El ex-Monty Python Terry Gilliam ha conseguido labrarse una irregular pero continuada carrera como director, aunque su arrogante imaginación, ocurrente y caótica al tiempo, le han ido cerrando las puertas de la gran industria norteamericana, principalmente porque su obra también se ha ido distanciando del público, y sus excesos visuales, tan pretenciosos como fútiles, se fueron diluyendo como el humo de colores a lo largo de sus películas. Además, la sombra de un gigante como Orson Welles planeaba sobre otro proyecto quijotesco que nunca consiguió terminar, aunque hace un cuarto de siglo su colaborador Jesús Franco presentara un montaje titulado precisamente El Quijote de Oson Welles.
En cualquier caso, hay que reconocerle el mérito de una determinación irreductible para culminar un proyecto que parece haberle obsesionado durante varias décadas, que ya estuvo a punto de completar hace casi dos décadas cuando comenzó el rodaje en España (aunque lejos de La Mancha) de El hombre que mató a Don Quijote. La climatología adversa (tormentas demoledoras sobre el set en las Bardenas Reales) y un ataque agudo de ciática a Jean Rochefort, elegido para representar al famosos caballero andante, imposibilitaron el empeño, aunque con material destinado al making of se completó un interesante documental titulado Lost in La Mancha (Perdidos en La Mancha), a pesar de que las cámaras ni se acercaron por la región natural que dio título a la obra cervantina.

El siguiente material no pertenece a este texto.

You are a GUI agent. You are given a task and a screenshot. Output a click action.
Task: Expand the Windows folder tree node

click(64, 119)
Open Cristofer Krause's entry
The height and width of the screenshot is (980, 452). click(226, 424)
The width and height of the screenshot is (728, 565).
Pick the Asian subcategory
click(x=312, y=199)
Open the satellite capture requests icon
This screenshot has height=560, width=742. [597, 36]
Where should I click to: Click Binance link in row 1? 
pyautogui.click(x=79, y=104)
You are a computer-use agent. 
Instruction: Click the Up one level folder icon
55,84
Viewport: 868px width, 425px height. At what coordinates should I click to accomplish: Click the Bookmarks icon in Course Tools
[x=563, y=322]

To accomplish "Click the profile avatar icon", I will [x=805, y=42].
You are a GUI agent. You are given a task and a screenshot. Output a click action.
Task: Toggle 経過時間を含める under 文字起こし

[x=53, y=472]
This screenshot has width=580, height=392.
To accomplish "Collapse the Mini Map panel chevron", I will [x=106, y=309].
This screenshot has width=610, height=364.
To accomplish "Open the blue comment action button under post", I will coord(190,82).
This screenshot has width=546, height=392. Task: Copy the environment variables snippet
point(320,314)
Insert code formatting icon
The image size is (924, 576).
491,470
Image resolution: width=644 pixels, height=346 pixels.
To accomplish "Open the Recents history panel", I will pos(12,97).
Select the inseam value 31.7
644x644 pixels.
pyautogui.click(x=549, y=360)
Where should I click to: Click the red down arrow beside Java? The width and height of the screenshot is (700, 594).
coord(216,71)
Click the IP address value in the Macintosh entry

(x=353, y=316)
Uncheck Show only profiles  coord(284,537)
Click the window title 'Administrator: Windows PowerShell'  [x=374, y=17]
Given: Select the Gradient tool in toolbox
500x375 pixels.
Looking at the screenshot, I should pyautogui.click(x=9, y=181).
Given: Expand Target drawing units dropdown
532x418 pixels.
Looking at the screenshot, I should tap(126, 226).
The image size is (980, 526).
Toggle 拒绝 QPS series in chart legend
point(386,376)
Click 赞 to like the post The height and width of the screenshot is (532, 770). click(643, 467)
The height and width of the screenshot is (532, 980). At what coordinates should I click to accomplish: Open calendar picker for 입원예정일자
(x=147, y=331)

Ahora tenemos oportunidad de ver el resultado final de un proyecto del que se había hablado tanto, y era tan esperado, que resultaba complicado salir airoso. La película cristaliza en un conglomerado de ideas dispares, unas interesantes y otras incoherentes, que no llegan a ofrecer la conjunción necesaria, cuajando en un dispendio de arquetipos, de impresiones y de medios. Quizá lo menos importante sea la decisión de alejarse de la imagen iconográfica del paisaje manchego, buscando otros parajes que poco tienen que ver con el entorno austero que envuelve la aventura de Don Quijote, pero lo cierto es que no basta la imaginación del director para recomponer su particular visión del Caballero de la Triste Figura, y eso que tanto el enjuto Jonathan Pryce como el inesperado escudero que le toca en suerte a Adam Driver logran salir airosos de tan caballeresco envite.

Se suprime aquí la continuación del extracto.